• Task to complete:
No picture belongs in the answer, which must hold exactly the lines from the one with "Task: Select step 1 Sur place" through the final line below.

• Records for this exercise:
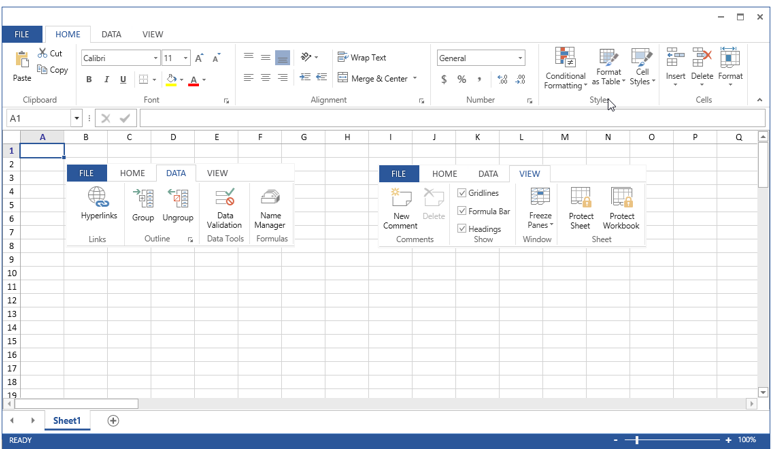Uncheck the Gridlines checkbox
Screen dimensions: 780x459
pyautogui.click(x=462, y=193)
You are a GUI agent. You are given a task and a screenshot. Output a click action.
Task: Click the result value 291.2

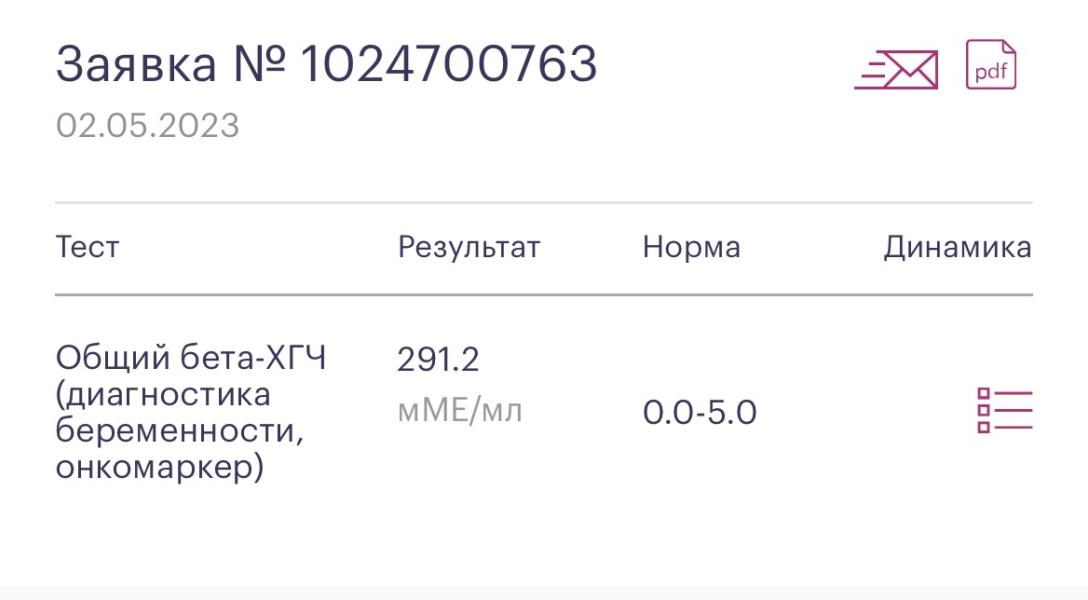tap(438, 358)
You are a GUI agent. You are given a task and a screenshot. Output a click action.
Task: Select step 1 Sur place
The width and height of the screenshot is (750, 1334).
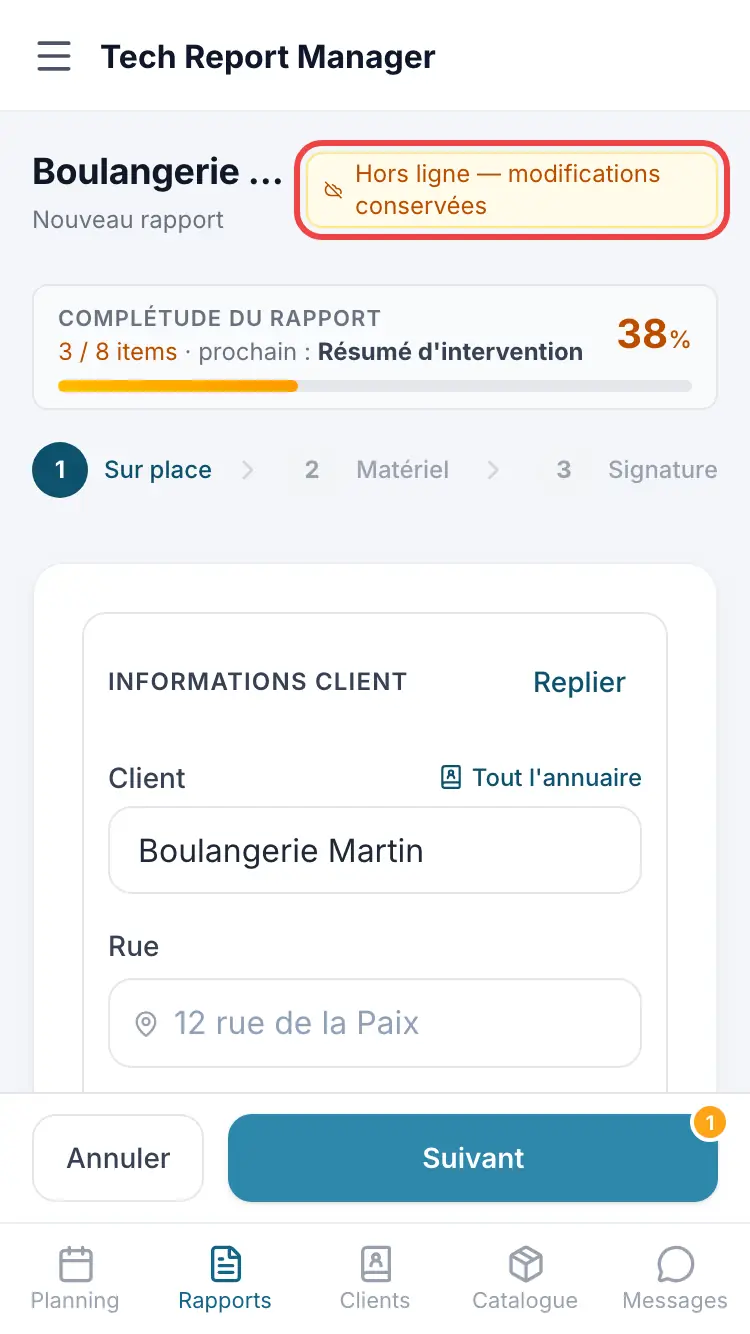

• Result of the task:
Task: Select step 1 Sur place
The width and height of the screenshot is (750, 1334).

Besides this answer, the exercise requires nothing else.